The SAFE Banking Act
Yes, the SAFE Banking Act passed the House of Representatives and made its way to the Senate in 2019, where it has languished in the Senate Banking, Housing and Urban Affairs Committee, but it has been given new life by the House, not once, but twice. In an effort to give cannabis businesses the relief they desire like any other small business struck by the pandemic, the House has included the SAFE Banking Act provisions twice in the HEROES Act COVID-19 relief bill passed by the House in May and again in October. Twice this year, the federal government has stood up for cannabis businesses and pushed to further legitimize the industry. If it can manage to remain a part of the HEROES Act and makes its way to the president’s desk, 280E will be a thing of the past and financially this industry will flourish.
The MORE Act
House leadership has promised that the MORE Act will come up for a House floor vote after the election. This bill would remove cannabis from the Controlled Substances Act, erase some criminal records and create grant programs for people affected by the War on Drugs. A bill of this magnitude has never come through a committee, let alone come to a vote before the full chamber. It is believed that it will likely pass the House and if it does, removing cannabis from the CSA will essentially be the backdoor legalization that everyone has been waiting to take place. Now, of course, it still faces an uphill battle in the Senate, but the sheer fact alone that cannabis is going to get this vote of confidence on the House floor opens the door for a flood gate of new legalization measures. And if the Senate flips in the upcoming election, there is good chance that legalization is not far away.

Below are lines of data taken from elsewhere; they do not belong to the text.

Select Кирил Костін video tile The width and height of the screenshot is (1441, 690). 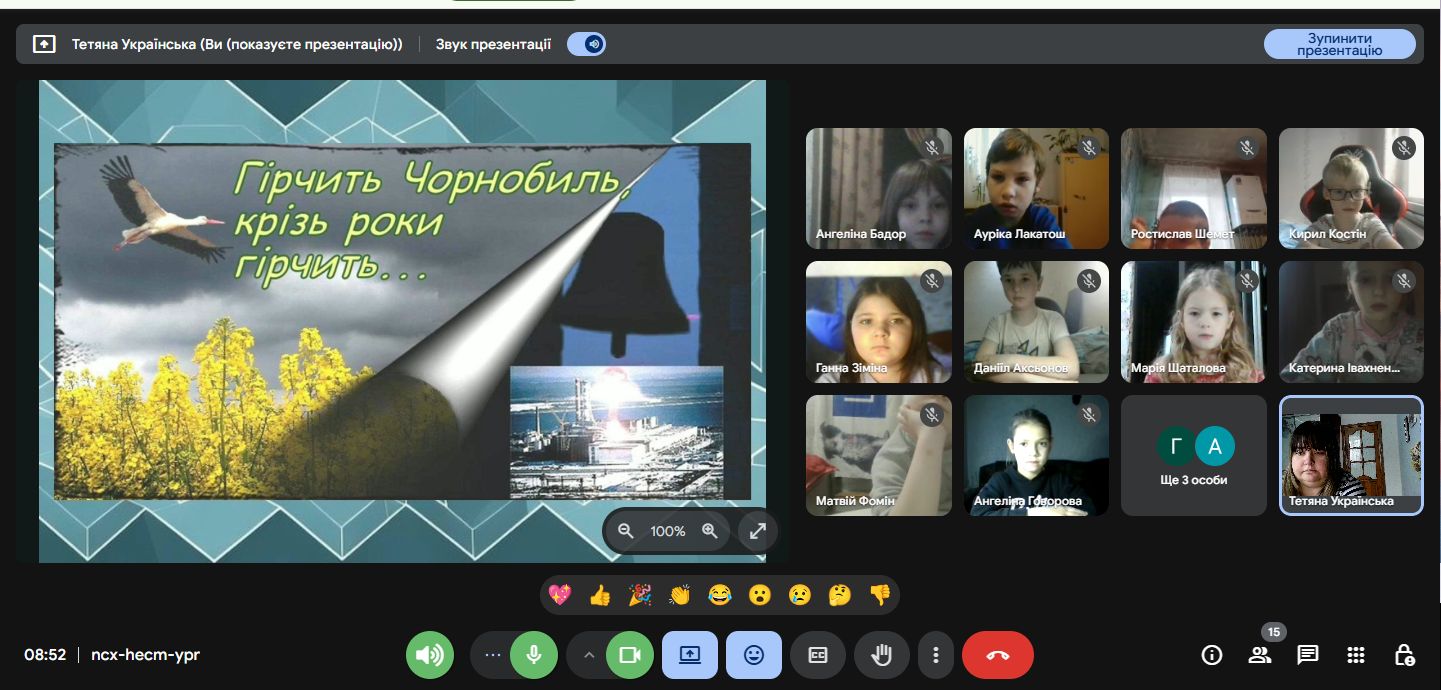point(1350,188)
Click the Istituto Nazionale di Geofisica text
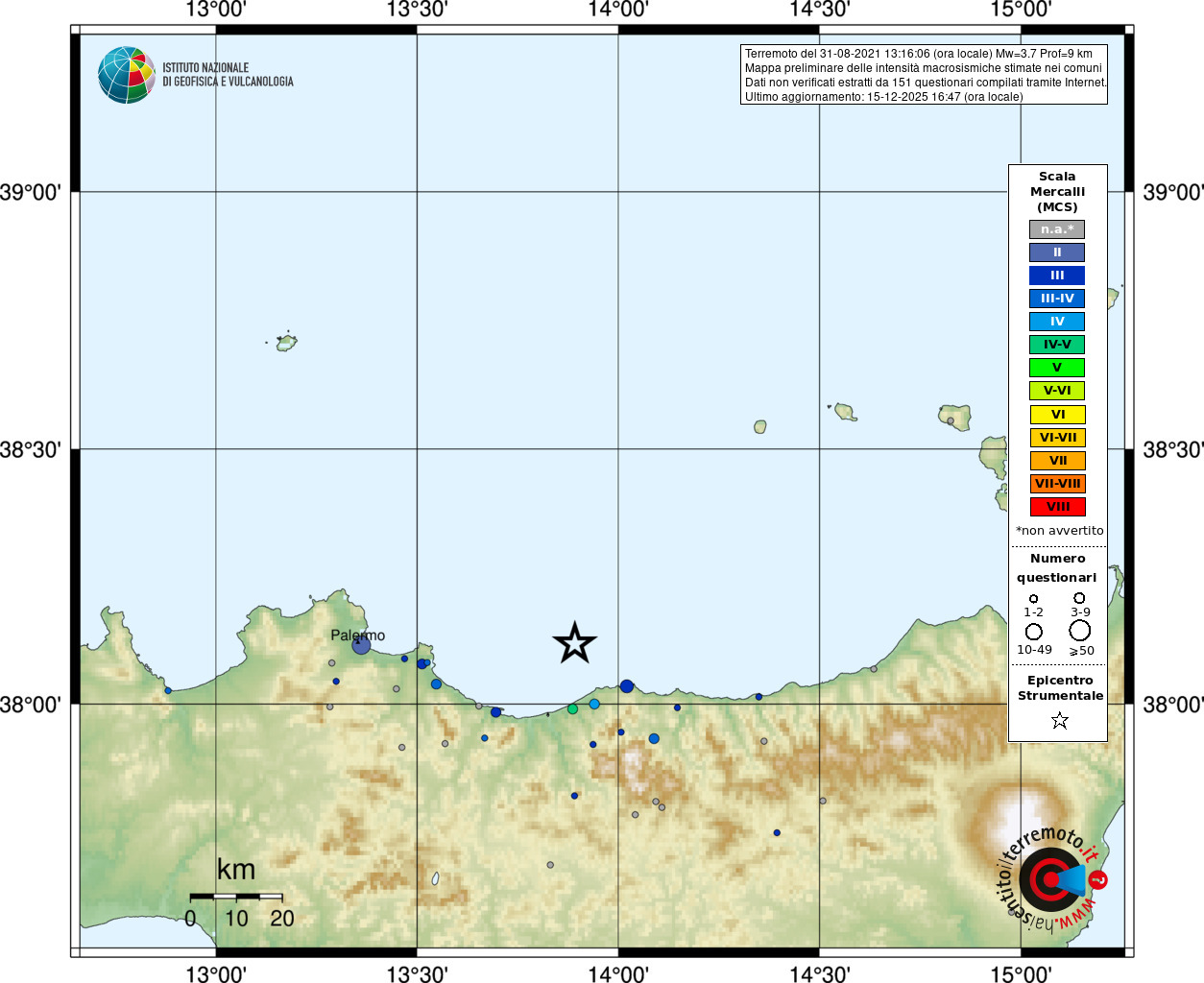The image size is (1204, 983). pyautogui.click(x=228, y=75)

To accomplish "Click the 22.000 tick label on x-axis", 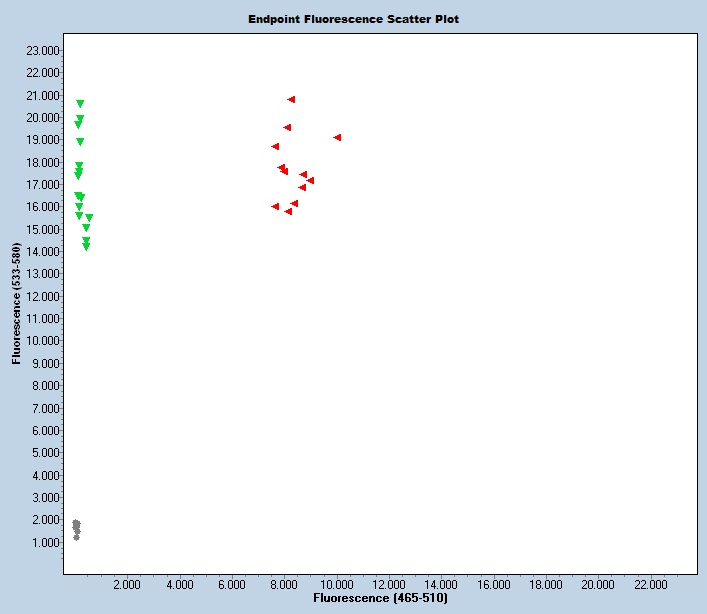I will 651,583.
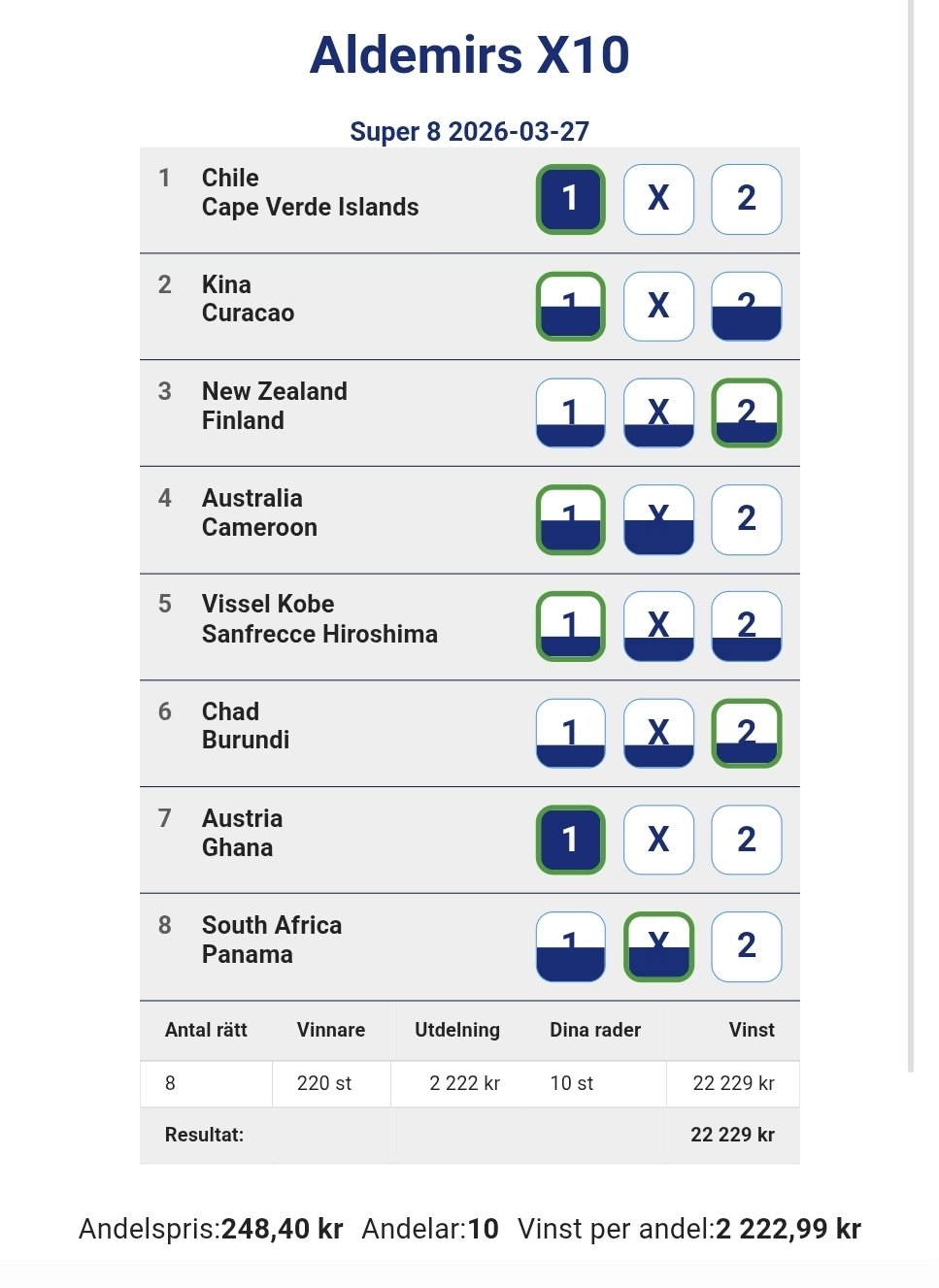Select 1 for Australia vs Cameroon
This screenshot has height=1288, width=939.
pyautogui.click(x=570, y=519)
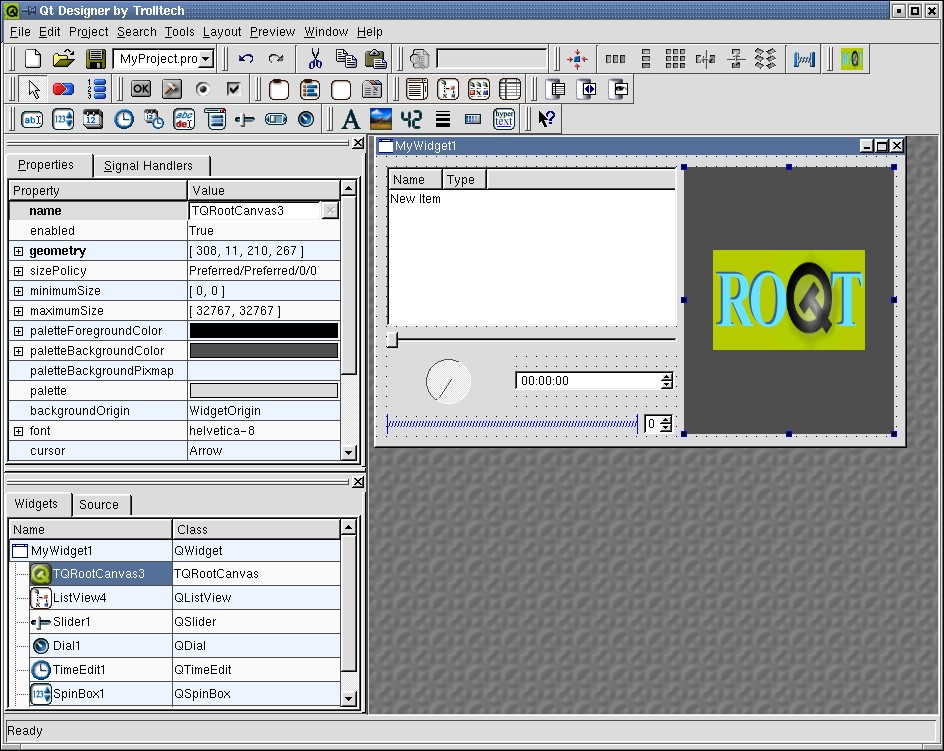Viewport: 944px width, 751px height.
Task: Activate the What's This help icon
Action: [x=546, y=120]
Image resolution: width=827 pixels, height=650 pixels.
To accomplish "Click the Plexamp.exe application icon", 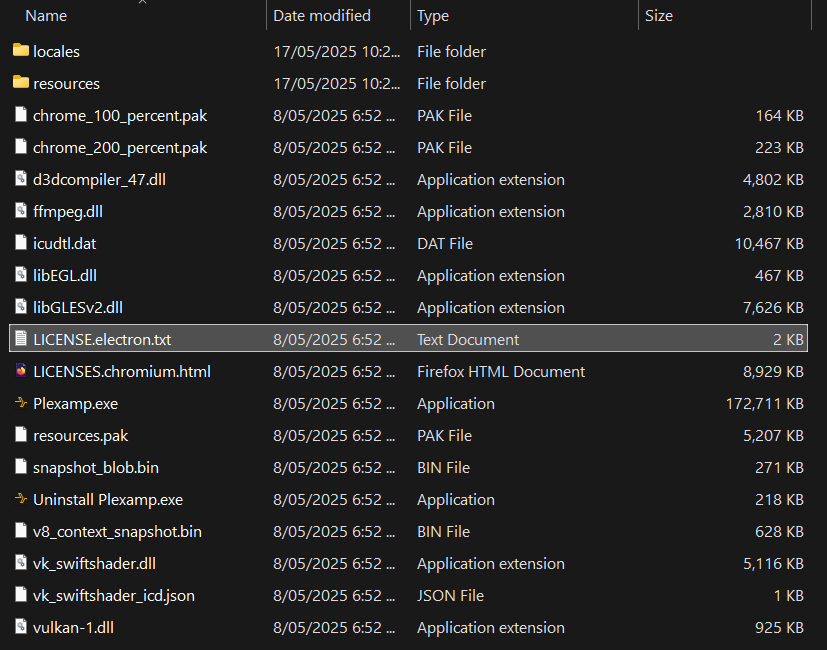I will point(21,404).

Ballot Measures in Five more States
We are looking at ballot measures in five states in the middle of a pandemic. While some states had failed in getting the necessary signatures needed due to the Coronavirus lockdown, five others have prevailed and will be looking at various measures for adult use and for medical. My two favorites are South Dakota and Mississippi – two very highly conservative states. Who would have thought that South Dakota and Mississippi would be leading the way anywhere when it came to cannabis? South Dakota has two measures on the ballot that would legalize adult use and medical, if they pass, they will be the first state to pass both at the same time. And through the years of legalization, the South has continually been the holdout across the country, adverse to legalization, but Mississippi is changing that with two measures for the legalization of medical cannabis. If legalization occurs in these states, the winds of change are fiercely blowing in the direction of full cannabis legalization.
To sum up, yes, 2020, has been an awful year for many across this country, losing jobs, homes, and loved ones to a deadly pandemic and those losses cannot be minimized. However, if you are in the cannabis industry and looking for a gleam of hope, it has been a dogged and proves that the industry is not going anywhere. Over the years there has been some twist and turn that has kept the industry down, but 2020 shows that the tides are shifting. Cannabis will not be held back by naysayers, slow legislatures, or even by a crippling pandemic. This plant’s day in the sun is coming and 2020 is the dawn of that day.